Di REDAZIONE Eutekne

La Cassazione, nella sentenza n. 232/2018, ha precisato che, in caso di scissione, la configurabilità del delitto di sottrazione fraudolenta al pagamento delle imposte (art. 11 del DLgs. 74/2000) non può essere esclusa, in via generalizzata e astratta, sulla base di quanto prevede l’art. 2506-quater c.c., essendo, invece, richiesto al giudice penale di analizzare le concrete modalità con le quali la scissione è operata e di verificare gli eventuali effetti di pericolo per la riscossione delle imposte dovute dalla società che si scinde.

Integra la fattispecie in questione, in particolare, la messa in atto, da parte degli amministratori, di più operazioni di cessione di aziende e di scissione societarie simulate e finalizzate a conferire a nuovi soggetti societari immobili; ciò dal momento che nell’art. 11 del DLgs. 74/2000 rientra qualsiasi stratagemma artificioso del contribuente tendente a sottrarre, in tutto o in parte, le garanzie patrimoniali alla riscossione coattiva del debito tributario.
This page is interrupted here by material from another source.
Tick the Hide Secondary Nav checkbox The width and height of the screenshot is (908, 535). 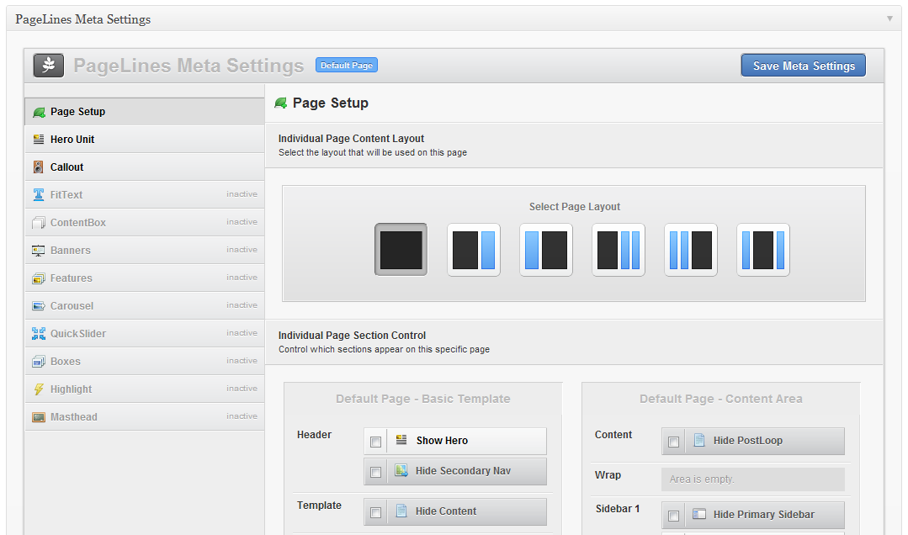375,472
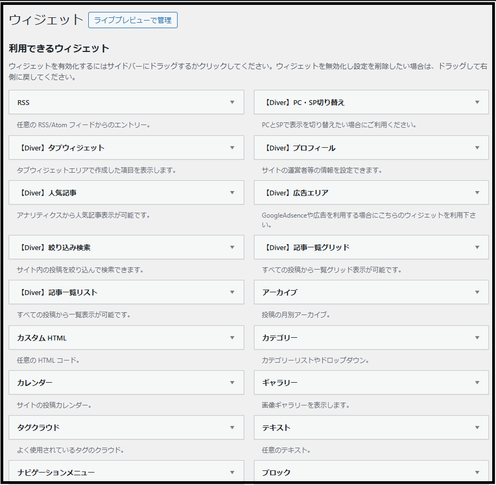
Task: Expand 【Diver】プロフィール widget arrow
Action: click(477, 148)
Ad ogni modo, anche una sola operazione di scissione societaria può essere idonea – se valutata in relazione non soltanto al momento in cui l’atto di scissione è posto in essere, ma anche in relazione alle vicende successive alla scissione – a costituire quell’atto negoziale fraudolento e/o simulato rilevante.
Il delitto in questione, infatti, è reato di pericolo integrato dall’uso di atti simulati o fraudolenti tesi a occultare i propri o altrui beni a condizione che siano idonei – sulla base di un giudizio ex ante – a pregiudicare l’attività recuperatoria dell’Amministrazione finanziaria.

Ne consegue che il momento consumativo del reato è da individuare nel primo momento di realizzazione della condotta finalizzata a eludere le pretese del Fisco.